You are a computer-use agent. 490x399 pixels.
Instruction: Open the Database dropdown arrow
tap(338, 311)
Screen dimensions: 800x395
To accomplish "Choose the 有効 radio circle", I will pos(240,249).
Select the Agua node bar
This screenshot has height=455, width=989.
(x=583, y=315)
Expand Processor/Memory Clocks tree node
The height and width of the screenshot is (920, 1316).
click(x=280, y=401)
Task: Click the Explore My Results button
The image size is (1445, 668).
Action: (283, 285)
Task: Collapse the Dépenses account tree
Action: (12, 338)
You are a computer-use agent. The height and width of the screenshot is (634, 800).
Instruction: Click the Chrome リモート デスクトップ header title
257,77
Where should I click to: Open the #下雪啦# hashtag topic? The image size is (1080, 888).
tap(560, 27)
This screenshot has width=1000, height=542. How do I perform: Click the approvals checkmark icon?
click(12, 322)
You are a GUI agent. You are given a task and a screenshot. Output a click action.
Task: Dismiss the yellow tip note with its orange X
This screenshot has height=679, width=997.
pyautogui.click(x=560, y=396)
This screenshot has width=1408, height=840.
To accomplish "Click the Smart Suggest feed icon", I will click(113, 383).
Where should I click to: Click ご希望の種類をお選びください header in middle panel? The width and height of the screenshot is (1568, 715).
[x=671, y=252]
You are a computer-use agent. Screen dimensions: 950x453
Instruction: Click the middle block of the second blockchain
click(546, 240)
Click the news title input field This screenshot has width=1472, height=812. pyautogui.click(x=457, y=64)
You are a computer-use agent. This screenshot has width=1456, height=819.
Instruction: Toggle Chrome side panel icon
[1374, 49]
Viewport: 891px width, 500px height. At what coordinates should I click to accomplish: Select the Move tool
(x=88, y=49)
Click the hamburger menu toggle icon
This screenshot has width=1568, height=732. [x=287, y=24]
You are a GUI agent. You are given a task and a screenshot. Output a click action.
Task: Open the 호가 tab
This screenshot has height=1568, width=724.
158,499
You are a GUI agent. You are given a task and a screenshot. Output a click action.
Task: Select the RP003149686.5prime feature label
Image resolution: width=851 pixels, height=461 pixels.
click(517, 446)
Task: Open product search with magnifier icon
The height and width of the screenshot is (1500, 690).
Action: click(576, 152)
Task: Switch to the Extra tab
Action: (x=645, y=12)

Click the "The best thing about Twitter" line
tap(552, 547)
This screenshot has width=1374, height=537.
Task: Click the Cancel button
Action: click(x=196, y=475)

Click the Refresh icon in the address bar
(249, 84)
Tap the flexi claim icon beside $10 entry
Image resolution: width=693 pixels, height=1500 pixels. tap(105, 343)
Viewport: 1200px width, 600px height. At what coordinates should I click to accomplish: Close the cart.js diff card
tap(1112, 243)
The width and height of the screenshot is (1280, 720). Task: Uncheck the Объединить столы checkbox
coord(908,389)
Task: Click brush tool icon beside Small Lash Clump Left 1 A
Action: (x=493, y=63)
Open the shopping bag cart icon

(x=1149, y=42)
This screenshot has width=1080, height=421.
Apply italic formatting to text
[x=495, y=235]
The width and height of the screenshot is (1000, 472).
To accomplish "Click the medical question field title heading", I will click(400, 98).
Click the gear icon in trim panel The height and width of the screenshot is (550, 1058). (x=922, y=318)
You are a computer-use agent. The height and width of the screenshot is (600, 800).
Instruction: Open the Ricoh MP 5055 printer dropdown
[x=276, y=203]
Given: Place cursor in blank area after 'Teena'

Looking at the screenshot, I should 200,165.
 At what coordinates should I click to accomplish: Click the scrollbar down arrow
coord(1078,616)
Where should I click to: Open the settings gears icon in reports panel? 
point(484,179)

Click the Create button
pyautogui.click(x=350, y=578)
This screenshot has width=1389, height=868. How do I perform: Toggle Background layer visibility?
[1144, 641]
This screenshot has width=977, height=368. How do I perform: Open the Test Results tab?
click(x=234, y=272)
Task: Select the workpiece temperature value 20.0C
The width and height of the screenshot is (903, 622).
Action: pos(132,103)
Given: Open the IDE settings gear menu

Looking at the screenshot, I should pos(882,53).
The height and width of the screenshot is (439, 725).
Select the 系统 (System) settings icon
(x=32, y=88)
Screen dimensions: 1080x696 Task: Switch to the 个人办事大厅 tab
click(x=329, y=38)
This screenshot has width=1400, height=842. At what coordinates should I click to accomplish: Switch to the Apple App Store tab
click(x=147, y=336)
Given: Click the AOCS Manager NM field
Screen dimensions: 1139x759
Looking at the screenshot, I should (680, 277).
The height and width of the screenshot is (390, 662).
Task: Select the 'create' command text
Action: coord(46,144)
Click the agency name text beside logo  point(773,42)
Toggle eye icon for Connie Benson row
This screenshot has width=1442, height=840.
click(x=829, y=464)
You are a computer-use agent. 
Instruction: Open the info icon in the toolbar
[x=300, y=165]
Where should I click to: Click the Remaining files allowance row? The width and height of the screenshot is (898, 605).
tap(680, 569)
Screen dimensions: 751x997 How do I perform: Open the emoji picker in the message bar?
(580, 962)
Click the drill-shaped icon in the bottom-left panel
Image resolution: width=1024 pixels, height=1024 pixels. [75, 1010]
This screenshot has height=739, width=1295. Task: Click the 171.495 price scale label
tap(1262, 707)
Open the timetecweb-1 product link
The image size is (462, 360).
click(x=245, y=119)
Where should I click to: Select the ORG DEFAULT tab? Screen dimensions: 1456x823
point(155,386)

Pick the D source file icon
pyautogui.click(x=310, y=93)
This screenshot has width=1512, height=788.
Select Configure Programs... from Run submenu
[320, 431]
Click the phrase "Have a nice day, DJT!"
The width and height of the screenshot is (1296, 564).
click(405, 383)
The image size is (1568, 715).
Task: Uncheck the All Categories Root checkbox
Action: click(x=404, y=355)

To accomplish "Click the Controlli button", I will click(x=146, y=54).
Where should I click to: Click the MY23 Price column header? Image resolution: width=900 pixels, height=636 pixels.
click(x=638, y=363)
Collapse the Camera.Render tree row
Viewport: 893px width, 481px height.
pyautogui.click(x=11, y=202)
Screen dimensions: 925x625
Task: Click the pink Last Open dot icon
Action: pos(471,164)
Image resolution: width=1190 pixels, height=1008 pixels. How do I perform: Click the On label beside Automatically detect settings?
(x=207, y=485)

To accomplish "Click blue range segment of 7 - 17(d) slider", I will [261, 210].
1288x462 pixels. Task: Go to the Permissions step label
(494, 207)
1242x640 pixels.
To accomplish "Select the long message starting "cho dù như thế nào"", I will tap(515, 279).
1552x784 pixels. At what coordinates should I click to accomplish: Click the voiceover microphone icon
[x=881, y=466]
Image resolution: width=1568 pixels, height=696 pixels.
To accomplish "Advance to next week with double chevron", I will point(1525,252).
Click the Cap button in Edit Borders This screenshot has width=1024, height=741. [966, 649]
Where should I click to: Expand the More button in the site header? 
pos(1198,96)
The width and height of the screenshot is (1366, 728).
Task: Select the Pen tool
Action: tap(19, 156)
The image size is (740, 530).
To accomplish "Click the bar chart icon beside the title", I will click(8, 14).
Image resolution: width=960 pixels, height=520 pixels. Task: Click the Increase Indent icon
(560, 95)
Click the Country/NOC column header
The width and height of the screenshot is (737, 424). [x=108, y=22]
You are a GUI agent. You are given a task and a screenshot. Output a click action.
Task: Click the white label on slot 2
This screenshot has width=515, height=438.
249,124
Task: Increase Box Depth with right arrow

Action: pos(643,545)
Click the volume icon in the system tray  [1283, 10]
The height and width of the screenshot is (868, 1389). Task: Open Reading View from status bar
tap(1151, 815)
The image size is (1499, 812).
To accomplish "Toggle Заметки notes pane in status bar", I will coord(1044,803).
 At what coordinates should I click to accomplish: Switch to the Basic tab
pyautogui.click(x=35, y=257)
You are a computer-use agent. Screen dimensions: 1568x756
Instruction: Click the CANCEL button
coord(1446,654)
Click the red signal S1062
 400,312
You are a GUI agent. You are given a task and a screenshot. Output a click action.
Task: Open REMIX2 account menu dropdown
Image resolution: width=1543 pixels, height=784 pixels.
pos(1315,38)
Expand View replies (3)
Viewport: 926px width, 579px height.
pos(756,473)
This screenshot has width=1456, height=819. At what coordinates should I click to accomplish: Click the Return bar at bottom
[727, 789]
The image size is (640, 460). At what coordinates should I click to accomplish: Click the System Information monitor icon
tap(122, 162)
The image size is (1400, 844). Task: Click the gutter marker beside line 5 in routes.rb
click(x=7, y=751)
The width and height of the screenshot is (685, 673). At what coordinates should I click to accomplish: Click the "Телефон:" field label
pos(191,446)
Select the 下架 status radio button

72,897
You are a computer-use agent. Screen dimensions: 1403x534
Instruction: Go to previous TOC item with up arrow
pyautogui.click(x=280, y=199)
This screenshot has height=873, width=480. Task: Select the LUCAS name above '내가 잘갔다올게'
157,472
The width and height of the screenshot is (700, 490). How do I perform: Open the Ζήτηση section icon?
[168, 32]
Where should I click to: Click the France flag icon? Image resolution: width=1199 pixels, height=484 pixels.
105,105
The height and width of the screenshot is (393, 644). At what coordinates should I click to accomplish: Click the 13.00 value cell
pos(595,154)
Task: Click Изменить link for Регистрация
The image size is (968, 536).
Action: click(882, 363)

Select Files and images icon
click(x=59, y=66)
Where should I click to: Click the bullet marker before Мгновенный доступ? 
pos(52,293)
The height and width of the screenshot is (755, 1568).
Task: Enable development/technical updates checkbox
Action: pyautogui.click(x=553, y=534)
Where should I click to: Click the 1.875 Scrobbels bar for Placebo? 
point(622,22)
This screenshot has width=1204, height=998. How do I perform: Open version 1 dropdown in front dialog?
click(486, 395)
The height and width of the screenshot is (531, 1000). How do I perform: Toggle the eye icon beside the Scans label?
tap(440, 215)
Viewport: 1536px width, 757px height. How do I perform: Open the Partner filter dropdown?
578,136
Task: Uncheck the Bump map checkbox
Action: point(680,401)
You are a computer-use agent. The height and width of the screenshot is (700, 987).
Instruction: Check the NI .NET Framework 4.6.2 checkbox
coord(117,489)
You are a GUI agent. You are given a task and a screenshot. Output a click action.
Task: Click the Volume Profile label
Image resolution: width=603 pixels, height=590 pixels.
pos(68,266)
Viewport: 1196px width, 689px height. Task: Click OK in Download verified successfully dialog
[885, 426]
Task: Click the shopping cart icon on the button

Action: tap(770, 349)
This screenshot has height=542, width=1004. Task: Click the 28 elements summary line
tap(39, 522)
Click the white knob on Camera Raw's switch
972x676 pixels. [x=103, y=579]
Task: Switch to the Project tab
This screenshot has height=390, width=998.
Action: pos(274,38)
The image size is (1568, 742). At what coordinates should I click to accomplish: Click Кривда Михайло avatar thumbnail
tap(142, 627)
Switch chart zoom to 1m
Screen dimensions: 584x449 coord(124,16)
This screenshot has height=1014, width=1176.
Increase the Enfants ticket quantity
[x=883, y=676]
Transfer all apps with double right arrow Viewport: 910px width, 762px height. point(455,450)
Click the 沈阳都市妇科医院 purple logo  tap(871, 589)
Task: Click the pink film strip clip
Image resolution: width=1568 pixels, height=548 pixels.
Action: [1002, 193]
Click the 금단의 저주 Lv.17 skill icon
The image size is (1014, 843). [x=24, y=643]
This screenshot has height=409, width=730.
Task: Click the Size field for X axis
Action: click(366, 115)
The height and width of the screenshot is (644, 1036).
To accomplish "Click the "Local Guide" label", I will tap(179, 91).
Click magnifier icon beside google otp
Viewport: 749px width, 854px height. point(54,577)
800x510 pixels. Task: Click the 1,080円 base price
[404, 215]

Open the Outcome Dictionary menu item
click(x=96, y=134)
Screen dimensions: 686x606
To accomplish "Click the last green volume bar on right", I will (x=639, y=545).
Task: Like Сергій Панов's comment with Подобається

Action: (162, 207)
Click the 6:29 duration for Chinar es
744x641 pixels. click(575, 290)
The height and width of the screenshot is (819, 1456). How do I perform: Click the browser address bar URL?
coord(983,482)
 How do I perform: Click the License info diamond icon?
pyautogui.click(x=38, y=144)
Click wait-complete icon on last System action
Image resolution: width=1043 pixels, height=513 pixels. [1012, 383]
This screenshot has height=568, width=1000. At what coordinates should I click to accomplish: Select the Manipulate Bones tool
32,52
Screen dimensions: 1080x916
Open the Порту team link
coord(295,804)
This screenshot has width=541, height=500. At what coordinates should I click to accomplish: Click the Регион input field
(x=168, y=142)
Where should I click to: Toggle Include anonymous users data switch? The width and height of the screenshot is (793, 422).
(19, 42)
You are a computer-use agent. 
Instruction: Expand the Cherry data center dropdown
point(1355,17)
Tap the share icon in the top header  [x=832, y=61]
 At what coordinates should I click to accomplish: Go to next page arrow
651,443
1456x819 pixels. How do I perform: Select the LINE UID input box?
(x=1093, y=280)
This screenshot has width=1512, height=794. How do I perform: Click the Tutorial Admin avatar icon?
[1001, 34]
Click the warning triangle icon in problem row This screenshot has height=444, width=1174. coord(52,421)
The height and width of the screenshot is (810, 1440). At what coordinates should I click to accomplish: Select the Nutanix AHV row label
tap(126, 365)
::::
## What you are asked to do:
Reproduce the material verbatim, from its first line through the line containing "click(x=280, y=401)", with both ends included.

## Exercise output:
You are a computer-use agent. 490x399 pixels.
Instruction: Open the Database dropdown arrow
tap(338, 311)
Screen dimensions: 800x395
To accomplish "Choose the 有効 radio circle", I will pos(240,249).
Select the Agua node bar
This screenshot has height=455, width=989.
(x=583, y=315)
Expand Processor/Memory Clocks tree node
The height and width of the screenshot is (920, 1316).
click(x=280, y=401)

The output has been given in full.